A barcode demultiplexing and trimming tool for FASTQ files: download from GitHub
Next-generation sequencing can currently produce hundreds of millions of reads per lane of sample and that number increases at a dizzying rate. Barcoding individual sequences for multiple lines or multiple species is a cost-efficient method to sequence and analyze a broad range of data.
Sabre is a tool that will demultiplex barcoded reads into separate files. It will work on both single-end and paired-end data in fastq format. It simply compares the provided barcodes with each read and separates the read into its appropriate barcode file, after stripping the barcode from the read (and also stripping the quality values of the barcode bases). If a read does not have a recognized barcode, then it is put into a separate “unknown” file. Sabre also has an option to allow mismatches of the barcodes.
Bioinformatics Core Galaxy and Command-Line AMI
The Bioinformatics Core uses Galaxy and the command-line for our training workshops and courses, running in the Amazon Cloud. We make the Amazon Machine Image (AMI) publicly available so that the community can use it for their projects. In addition to the standard software, our AMI contains customized software and interfaces that you will not find elsewhere; these tools are available through the Galaxy interface, or via the command-line using modules (or directly, under /software). The AMI also contains all of the training materials from our week-long workshops as well as pre-indexed model genomes in Galaxy and under /data/refs. The current Bioinformatics Core AMI ID is ami-f4733f94 and is located in the N. California Region. There is no charge for using this AMI to launch your own instances in the Amazon Cloud, but you will need an AWS account, and Amazon will charge you for running instances and storing/transferring data. The default Galaxy admin login on this AMI is email@example.com and the password is galaxy.
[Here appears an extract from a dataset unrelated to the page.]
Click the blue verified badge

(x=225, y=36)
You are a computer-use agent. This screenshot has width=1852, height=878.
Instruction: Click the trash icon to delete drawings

To log in on the command-line, use your ssh key with the login/username ubuntu.
Notes on starting our AMI: If you are using Galaxy, you need to use the following rules in your security group:
- Custom TCP Rule, port range 8080
- Custom TCP Rule, port range 2200
- Custom TCP Rule, port range 20-21
Increasing the disk storage on an instance
You can increase the size of your data partition (Device /dev/sdg) on launch by simply increasing the size of the data volume from 200Gb to whatever you want (up to 16384 Gb) in the “Add Storage” step. There are also instructions on how to increase the data volume size of an existing instance when you want to increase your capacity. We have added code in our AMI to automatically detect if the volume has increased capacity and to expand the filesystem to that capacity. The steps to increase to maximum capacity can take a while depending upon the size increase, which means you may need to wait a while before the instance is up and running.
Using FTP and DataManagers for Galaxy
If you wish to use FTP to transfer files to your Galaxy instance, we have instructions on how to use FileZilla to do so. FTP transfer is recommended for large files, however, you can use whatever FTP client you want. We also have instructions on how to use DataManagers to create your own built-in/locally cached indexed genomes in Galaxy.
Copying AMIs to different Regions
To copy our AMI to a different Region, you’ll need to launch an instance using our AMI and then make your own AMI from that instance. Then follow these instructions to copy the AMI to another Region. Make sure to terminate the instance, deregister the AMI, and delete the snapshots of your AMI from the N. California region.